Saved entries
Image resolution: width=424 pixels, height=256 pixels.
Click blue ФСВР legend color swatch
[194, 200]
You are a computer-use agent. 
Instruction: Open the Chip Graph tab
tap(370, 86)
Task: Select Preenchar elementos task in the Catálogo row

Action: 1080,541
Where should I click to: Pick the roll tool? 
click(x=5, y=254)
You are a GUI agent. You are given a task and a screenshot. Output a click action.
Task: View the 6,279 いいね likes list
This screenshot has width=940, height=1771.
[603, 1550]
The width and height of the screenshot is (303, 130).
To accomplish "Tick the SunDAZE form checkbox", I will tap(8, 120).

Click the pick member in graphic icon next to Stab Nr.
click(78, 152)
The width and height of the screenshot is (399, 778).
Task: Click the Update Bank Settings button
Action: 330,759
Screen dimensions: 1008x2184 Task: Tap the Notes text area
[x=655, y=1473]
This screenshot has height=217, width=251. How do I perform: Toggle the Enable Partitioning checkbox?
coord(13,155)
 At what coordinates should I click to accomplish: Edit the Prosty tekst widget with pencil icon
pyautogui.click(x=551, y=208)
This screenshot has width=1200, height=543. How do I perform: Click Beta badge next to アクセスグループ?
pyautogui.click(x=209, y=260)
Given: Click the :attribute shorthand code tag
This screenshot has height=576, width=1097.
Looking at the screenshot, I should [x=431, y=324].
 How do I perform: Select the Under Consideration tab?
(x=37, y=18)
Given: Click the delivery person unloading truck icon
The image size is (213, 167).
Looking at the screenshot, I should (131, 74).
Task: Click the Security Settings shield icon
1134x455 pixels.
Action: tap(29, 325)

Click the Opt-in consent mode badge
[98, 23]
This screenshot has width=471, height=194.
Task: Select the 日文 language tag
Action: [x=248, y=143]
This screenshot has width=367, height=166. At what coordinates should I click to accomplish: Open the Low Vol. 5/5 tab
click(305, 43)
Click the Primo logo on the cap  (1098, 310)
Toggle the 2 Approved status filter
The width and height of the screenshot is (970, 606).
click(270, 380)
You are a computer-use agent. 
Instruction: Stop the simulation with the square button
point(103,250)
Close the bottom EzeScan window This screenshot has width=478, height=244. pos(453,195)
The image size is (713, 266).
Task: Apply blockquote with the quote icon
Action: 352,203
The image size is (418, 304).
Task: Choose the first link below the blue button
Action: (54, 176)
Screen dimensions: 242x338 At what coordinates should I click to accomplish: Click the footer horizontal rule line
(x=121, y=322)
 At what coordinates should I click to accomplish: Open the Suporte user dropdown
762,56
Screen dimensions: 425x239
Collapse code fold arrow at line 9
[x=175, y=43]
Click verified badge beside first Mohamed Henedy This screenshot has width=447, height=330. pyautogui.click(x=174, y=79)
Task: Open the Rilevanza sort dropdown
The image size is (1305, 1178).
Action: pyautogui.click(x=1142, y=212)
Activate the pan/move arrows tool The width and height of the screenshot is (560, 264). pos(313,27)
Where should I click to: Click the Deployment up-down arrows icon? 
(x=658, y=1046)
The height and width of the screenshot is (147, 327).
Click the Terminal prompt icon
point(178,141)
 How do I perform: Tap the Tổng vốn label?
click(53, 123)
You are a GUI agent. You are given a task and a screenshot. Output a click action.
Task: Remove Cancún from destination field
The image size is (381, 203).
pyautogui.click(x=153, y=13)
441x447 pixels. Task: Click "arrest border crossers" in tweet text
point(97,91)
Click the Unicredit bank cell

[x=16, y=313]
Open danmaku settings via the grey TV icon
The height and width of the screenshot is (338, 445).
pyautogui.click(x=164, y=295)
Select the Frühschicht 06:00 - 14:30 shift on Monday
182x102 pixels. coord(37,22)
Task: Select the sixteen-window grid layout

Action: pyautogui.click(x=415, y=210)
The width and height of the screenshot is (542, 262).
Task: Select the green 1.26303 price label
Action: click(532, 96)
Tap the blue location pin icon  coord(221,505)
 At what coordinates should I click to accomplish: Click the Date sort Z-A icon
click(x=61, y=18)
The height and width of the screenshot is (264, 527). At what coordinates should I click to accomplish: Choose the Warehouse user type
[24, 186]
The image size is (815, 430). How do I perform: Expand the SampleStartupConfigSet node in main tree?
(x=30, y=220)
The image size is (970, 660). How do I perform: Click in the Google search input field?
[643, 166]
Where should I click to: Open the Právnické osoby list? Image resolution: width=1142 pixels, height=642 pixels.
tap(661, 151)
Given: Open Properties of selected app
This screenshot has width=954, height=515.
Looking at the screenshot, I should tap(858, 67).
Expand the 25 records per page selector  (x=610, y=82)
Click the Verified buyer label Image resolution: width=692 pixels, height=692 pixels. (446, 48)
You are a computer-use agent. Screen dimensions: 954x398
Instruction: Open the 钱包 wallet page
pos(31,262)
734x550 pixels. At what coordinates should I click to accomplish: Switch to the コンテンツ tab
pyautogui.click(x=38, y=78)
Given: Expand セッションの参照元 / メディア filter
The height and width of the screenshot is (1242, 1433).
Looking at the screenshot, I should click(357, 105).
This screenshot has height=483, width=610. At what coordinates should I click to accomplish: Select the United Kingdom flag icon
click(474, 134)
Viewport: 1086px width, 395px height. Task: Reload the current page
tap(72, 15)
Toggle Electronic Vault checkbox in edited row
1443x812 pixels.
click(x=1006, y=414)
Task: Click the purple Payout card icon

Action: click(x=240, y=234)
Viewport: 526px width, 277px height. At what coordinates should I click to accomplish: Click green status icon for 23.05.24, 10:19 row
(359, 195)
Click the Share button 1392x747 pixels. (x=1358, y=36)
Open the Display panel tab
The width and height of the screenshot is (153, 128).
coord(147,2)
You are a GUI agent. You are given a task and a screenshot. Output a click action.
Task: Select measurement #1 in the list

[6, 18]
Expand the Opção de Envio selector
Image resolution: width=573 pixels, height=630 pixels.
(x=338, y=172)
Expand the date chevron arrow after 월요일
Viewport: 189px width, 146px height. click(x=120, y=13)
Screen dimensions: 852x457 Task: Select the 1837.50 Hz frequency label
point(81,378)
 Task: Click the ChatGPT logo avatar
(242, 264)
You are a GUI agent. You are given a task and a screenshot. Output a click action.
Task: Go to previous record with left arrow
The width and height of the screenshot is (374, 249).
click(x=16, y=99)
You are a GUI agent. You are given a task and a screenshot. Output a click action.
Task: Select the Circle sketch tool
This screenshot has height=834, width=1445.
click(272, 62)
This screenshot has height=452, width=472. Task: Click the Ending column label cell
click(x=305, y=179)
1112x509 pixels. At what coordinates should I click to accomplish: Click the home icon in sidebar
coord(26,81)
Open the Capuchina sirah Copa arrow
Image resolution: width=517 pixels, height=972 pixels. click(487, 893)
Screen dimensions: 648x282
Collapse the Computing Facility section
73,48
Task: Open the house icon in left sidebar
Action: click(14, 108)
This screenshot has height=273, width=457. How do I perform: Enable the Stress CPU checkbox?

THE PROBLEM - For each line above that includes the word "selector", make a copy of that line.

EXERCISE RESULT -
Expand the 25 records per page selector  (x=610, y=82)
Expand the Opção de Envio selector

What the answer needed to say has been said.